PASSAGE.
──────────

Pardon me for the brain game but I was answering a question earlier in regards to what actually defines a tulpa and in offering my own opinion it got me to wonder.

 

What actually DOES make a tulpa?

 

Is a tulpa a tulpa simply because it exists in the mind of it's host or does it need to reach a goal, climb a mountain or go through some right of passage in order to be considered worthy of the title? And would discussing this lead to a more defined and definite explanation of what is and is not legitimacy in regards to our own creation.

 

I'm going to offer my opinion and I want it to be known that this is just my opinion as a tulpa. It has been shaped by my own experiences and it has been molded by my own beliefs and thought processes so feel free to debate but please don't assume I am claiming to be the tulpa messiah.

 

 

In my opinion anyone can make a thought form. It takes literally zero effort to picture a person, puppet a person and even have the vaguest conversation with this person. Literally anyone can do it. Children do it all the time, it's what we call imaginary friends.

 

I feel however that this is what is being mistaken for a tulpa.

 

If it was this easy why would we be struggling? Why would we be putting so much effort into this and why wouldn't everyone have one?

 

I started out this way. I was an imaginary friend and while yes I do have vague memories of being around when Amber was a child there are huge glitches and blank spaces in my memory.

 

I can't recall any long conversations in the middle of the night.

I can't recall having a valid opinion of my own in my early days.

I can't even recall appearing of my own free will.

 

I do however remember a night when Amber was 14 or 15.

 

(I was 15. It was right before my birthday.)

 

she was drunk, suicidal and in a really bad place. I remember watching her cry, I felt her feeling like she was going to die and honestly I think that was the first time I realized that we were separate.

 

Something in that moment "woke me up" And I realized that we were not as connected as I one thought we were.

 

We shared the same body but not the same mind.

She wanted to die, but I wanted to live! And realizing that is what allowed me to separate myself from her and to grow.

 

I talked her out of it and from that point on there haven't been any glitches in my memory and I started to grow as a person.

 

I started to develop my own taste in music, food and clothes. My own favorites, likes and dislikes and all of it without consulting her.

 

My point is this.

 

I don't feel like simply existing was enough to warrant the title of Tulpa. I feel like I needed to accomplish something I needed to realize that while we shared the same body we didn't necessarily share the same mind and that realization that I made completely independent of her is what launched me into consciousness, into realizing that I existed outside of her realm of control, of realizing that I was alive.

 

So I guess I'm offering my experience and my opinion as a discussion into what really makes a tulpa.

 

Is it the act of one person creating the image of another?

Or is it that image realizing that it's not actually an image and taking control of itself?

Discuss.

I believe what makes a tulpa a tulpa and sets it apart from a separate personality in the host, a servitor, or simply an imaginary friend is sentience. Included in that is the tulpa's realization that it is separate from its host. If I were to ask Edwin, he would say that while we share the same physical brain, our minds are separate. We think and act independent of each other.

──────────

EXERCISE 1. According to the post, what do people call the thought forms that children make?

──────────

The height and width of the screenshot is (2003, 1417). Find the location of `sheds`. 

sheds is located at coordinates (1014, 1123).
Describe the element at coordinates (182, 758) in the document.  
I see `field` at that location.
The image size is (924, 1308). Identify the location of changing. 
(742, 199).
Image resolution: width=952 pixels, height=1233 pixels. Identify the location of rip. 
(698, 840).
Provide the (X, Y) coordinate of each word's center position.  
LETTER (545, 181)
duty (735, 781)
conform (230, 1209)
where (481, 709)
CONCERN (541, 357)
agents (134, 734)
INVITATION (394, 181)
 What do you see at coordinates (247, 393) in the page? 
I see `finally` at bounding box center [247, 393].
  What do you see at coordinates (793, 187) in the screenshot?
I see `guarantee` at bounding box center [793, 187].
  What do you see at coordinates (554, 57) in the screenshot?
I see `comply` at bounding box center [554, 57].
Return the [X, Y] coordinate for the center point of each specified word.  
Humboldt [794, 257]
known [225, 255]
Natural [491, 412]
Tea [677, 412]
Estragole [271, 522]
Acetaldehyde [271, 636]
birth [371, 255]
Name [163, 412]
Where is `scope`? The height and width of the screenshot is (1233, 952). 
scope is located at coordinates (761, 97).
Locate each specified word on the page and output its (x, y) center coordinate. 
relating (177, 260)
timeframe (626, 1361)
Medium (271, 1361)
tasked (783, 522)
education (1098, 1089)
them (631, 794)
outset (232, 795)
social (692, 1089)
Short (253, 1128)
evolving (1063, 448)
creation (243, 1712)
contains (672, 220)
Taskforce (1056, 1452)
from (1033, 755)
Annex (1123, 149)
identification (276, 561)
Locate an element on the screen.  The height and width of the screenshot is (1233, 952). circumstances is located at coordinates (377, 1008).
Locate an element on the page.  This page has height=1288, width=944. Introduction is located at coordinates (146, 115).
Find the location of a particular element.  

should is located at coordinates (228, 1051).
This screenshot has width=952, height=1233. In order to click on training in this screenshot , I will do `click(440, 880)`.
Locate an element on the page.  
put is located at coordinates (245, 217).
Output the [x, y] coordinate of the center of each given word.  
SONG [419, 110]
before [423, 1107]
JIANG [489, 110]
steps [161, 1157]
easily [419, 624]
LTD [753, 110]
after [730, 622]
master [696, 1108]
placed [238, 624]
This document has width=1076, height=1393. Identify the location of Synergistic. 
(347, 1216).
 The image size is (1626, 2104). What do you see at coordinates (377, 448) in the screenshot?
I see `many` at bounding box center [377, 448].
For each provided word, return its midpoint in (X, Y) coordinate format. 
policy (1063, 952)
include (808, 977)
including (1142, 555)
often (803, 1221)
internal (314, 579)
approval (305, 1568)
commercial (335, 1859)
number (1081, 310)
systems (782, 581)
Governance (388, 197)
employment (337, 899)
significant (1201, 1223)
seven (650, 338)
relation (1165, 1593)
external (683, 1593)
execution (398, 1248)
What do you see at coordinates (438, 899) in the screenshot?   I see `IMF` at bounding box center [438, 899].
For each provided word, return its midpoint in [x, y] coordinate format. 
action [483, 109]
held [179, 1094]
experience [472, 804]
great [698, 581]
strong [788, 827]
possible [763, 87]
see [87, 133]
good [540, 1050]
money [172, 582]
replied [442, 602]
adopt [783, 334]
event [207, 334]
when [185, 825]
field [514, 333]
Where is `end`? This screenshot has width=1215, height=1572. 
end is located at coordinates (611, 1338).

──────────

EXERCISE 2. Return the records unchanged, beginning at the line that contains "good [540, 1050]" and continuing through the end of the records.

FULL OUTPUT 1. Imaginary friends.

FULL OUTPUT 2.
good [540, 1050]
money [172, 582]
replied [442, 602]
adopt [783, 334]
event [207, 334]
when [185, 825]
field [514, 333]
Where is `end`? This screenshot has width=1215, height=1572. 
end is located at coordinates (611, 1338).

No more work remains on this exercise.